Plaintiff crossed the cab driver's view from left to right and was struck with the right front fender of the cab within 3-5 feet from the curb. Defendant testified that he did not see the plaintiff until the instant of impact when he stopped almost immediately. Nonetheless the facts show that the plaintiff had crossed almost the entire width of the street before being struck by the cab. It was clearly the burden of defendant to see plaintiff as he *943 entered Claiborne Avenue from the driver's left and crossed in front of his vehicle.

Defendant was driving at a slow enough rate that had he seen Shawn Bays enter the pedestrian walkway he could have stopped as suddenly as he stopped after striking him.

Thus we conclude that the trial court was correct in finding that defendant failed to keep a proper lookout.

Appellant also argues that the trial court erred in holding that a pedestrian cannot be guilty of contributory negligence under the Louisiana Comparative Negligence Law, LSA-C.C. art. 2323.
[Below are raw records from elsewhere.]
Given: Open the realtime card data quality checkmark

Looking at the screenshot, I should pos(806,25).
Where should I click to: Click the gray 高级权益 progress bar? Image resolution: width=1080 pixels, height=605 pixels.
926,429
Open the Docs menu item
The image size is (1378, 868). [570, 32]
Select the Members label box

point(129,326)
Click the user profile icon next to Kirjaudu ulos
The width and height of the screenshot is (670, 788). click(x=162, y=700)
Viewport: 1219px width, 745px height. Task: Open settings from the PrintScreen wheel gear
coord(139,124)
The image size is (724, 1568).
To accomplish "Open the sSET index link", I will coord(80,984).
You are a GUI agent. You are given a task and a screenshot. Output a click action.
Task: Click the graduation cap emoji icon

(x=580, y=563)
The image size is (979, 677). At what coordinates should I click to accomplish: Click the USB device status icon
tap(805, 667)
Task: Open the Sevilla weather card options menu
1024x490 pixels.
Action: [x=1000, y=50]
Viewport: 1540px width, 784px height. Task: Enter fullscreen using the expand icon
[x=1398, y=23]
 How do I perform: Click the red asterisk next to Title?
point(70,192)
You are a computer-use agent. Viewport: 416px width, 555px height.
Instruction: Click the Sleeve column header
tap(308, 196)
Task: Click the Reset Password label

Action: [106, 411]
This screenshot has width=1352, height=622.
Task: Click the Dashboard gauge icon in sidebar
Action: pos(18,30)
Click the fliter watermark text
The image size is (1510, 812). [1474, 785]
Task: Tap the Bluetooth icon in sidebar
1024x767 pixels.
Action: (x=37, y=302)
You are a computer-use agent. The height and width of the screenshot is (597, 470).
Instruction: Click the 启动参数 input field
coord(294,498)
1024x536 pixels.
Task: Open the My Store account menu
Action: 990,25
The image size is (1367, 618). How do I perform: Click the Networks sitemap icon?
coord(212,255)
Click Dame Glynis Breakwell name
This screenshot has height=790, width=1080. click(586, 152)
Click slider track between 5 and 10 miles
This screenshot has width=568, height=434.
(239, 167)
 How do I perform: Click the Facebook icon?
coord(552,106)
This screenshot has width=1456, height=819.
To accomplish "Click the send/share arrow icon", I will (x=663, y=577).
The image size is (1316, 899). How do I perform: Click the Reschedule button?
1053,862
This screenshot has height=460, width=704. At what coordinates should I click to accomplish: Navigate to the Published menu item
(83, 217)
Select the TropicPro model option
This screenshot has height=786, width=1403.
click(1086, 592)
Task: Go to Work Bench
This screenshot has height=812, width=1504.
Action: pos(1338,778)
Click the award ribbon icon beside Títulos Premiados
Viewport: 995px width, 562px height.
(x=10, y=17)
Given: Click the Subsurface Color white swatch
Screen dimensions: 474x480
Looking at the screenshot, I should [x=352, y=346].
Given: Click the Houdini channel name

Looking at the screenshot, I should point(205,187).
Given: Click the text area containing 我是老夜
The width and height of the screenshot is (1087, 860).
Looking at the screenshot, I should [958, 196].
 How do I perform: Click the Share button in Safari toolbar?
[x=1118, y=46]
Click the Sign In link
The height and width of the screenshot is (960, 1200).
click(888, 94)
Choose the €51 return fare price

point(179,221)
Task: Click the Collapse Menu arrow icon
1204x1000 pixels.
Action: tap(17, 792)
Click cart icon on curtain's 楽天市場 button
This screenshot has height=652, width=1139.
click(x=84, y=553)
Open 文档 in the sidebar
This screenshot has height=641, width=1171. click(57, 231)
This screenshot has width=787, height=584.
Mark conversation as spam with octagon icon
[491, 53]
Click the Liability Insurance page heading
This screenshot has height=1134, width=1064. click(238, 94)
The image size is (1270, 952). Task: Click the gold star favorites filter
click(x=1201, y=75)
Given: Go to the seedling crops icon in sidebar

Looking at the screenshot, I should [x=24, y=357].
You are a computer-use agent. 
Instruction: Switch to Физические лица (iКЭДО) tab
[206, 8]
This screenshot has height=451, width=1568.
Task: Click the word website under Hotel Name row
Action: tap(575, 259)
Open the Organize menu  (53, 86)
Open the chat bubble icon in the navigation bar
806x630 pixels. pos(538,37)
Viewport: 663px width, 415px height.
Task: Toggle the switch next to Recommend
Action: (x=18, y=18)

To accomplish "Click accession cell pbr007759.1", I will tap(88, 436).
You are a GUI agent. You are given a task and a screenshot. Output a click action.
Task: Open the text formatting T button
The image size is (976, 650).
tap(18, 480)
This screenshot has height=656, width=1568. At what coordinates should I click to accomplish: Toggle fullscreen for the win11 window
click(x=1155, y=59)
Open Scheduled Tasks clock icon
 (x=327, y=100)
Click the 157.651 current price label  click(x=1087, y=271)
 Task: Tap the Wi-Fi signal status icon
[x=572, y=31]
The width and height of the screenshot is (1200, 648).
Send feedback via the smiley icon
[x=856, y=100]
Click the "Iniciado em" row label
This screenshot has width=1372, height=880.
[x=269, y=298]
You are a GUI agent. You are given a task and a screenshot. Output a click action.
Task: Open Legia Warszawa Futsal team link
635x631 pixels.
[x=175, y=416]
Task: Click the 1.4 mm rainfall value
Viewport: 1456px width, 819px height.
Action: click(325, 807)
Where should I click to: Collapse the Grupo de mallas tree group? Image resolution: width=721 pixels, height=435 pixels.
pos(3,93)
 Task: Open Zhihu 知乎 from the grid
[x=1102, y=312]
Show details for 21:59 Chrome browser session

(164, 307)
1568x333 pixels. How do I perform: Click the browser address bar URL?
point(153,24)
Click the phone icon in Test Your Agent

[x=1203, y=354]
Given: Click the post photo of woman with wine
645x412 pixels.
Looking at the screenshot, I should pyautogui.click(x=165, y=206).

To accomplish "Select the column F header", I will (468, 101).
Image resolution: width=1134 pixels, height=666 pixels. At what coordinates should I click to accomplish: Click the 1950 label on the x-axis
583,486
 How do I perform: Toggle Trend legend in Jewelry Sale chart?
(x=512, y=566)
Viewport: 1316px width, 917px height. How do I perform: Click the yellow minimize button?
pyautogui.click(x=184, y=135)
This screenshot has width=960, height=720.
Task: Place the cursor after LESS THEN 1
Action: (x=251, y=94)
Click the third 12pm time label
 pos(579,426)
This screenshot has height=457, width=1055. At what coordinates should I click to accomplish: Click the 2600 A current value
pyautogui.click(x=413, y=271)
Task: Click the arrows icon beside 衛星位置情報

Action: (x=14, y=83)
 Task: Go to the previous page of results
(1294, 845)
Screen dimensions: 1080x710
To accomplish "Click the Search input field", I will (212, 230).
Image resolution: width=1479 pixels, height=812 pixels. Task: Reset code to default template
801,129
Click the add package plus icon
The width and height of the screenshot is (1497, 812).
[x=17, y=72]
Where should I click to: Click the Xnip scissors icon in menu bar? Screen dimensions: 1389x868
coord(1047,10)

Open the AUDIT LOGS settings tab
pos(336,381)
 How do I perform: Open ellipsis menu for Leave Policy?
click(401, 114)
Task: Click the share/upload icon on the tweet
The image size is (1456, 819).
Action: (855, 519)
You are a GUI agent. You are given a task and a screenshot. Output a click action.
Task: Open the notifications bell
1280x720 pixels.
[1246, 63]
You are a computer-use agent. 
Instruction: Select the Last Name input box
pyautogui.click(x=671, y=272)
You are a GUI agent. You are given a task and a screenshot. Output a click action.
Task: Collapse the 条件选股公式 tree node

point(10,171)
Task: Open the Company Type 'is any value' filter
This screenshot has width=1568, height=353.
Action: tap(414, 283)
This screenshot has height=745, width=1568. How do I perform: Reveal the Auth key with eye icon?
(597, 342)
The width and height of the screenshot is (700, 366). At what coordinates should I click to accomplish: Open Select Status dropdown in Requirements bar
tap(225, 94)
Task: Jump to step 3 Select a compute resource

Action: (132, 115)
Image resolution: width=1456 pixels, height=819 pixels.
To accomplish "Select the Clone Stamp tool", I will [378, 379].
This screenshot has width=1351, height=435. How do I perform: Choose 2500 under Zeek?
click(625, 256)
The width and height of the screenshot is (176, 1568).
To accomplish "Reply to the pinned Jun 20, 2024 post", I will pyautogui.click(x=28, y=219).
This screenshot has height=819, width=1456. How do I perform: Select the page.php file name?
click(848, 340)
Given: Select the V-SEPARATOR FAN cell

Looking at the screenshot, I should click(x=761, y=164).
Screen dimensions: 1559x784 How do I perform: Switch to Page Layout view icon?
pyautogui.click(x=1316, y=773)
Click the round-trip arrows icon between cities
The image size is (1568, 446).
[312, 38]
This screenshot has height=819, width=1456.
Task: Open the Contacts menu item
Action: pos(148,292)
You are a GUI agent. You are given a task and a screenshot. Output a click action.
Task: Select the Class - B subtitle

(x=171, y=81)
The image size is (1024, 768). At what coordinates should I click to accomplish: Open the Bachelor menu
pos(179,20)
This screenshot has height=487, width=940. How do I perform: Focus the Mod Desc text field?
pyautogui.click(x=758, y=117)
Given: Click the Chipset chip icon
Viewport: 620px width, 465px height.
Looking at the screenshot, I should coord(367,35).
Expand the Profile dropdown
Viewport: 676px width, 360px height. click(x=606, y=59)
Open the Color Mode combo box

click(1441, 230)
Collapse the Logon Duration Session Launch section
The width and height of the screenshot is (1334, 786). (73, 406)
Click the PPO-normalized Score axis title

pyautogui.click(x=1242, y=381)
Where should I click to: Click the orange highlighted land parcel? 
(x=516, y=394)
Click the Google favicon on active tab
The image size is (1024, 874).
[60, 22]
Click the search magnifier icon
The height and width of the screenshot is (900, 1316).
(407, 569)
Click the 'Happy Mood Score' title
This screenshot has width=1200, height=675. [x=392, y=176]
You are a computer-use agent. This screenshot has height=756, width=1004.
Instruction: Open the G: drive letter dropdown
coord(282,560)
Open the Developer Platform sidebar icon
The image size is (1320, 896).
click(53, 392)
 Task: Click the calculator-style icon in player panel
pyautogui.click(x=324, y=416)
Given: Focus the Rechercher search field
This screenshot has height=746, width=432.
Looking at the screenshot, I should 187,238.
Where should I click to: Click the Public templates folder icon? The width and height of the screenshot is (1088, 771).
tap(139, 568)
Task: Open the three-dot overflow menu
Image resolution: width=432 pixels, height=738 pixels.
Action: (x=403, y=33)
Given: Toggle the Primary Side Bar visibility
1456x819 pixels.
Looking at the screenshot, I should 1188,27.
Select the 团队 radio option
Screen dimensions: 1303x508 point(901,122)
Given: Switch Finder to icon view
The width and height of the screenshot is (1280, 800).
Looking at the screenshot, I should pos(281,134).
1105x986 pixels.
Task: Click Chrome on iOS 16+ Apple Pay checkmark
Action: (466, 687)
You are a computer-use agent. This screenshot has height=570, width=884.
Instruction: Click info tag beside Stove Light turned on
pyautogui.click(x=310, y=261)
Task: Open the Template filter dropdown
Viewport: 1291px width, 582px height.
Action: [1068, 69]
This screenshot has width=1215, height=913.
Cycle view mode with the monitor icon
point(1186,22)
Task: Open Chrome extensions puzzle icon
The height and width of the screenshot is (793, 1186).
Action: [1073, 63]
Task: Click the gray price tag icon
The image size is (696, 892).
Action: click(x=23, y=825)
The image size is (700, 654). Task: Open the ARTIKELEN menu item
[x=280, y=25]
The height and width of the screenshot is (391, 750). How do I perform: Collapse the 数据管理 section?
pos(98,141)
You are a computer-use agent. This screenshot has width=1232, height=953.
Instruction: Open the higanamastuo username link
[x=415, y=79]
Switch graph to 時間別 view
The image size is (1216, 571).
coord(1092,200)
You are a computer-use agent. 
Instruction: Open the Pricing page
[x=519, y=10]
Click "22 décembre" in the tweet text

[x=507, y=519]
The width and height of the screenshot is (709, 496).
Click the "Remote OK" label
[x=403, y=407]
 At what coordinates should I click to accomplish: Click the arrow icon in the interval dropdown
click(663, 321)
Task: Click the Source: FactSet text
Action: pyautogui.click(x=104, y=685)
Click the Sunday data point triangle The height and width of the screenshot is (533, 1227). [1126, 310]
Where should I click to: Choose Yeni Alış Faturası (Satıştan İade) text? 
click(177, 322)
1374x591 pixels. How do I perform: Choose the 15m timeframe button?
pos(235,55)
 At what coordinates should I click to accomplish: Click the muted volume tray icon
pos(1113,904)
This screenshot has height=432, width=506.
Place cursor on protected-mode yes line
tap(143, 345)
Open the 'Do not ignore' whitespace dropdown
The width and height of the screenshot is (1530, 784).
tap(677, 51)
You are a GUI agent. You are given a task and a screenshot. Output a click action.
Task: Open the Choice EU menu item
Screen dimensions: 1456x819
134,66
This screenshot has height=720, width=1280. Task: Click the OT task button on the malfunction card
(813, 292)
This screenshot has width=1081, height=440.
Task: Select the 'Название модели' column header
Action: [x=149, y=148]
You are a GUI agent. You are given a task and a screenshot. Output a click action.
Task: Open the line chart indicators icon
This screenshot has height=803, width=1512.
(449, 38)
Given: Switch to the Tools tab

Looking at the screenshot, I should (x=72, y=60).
In his Reasons for Judgment, the trial court stated:

"This case falls squarely within Baumgartner 356 So.2d 400, and Young v. Wayde, 383 So.2d 1283. The date of the accident was December 2, 1980 after the comparative negligence law went into effect. One issue here is: Can a pedestrian in a crosswalk, at an intersection, struck by a motor vehicle be held to be comparatively negligent? The Court concludes that according to the rationale of the two above cited cases (Baumgartner and Young) such a pedestrian cannot be guilty of contributory negligence. Under the comparative negligence law the question is: `How much of the Plaintiff's negligence caused this accident?' Put another way, the question is: `How much contributory negligence on the plaintiff's part went into causing this accident?' Under the Baumgartner and Young cases, the answer is `Zero'; he cannot be considered as having contributed any negligence in causing this accident."

In Baumgartner v. State Farm Mutual Automobile Insurance Company, 356 So.2d 400 (La.1978), a pedestrian was killed when struck by a vehicle while crossing the street, at a pedestrian crosswalk, and his widow and children brought suit for damages against the motorist's insurer. In the opinion, the court discussed the higher standard of care imposed upon the motorist than upon the pedestrian:

"In the city a motorist is obligated to maintain a lookout for pedestrians at crosswalks at all times. If he fails to see a pedestrian in a position of peril when he should have, the motorist is at fault and is responsible. A motorist who could have avoided injury to a pedestrian by the exercise of care which is reasonable under the circumstances is at fault, and is responsible. The motorist cannot escape liability by proving that the pedestrian, admittedly in peril because of his own negligence, could have avoided injury more quickly than the motorist. The operator of a motor vehicle, a dangerous instrumentality, has the constant duty to watch out for the possible negligent acts of pedestrians and avoid injuring them. A higher standard of care than that required of pedestrians is imposed upon the motorist commensurate with the hazards his conduct inflicts upon the public safety. Therefore, he should not be able to escape responsibility for injury to the pedestrian by pleading the latter's negligence."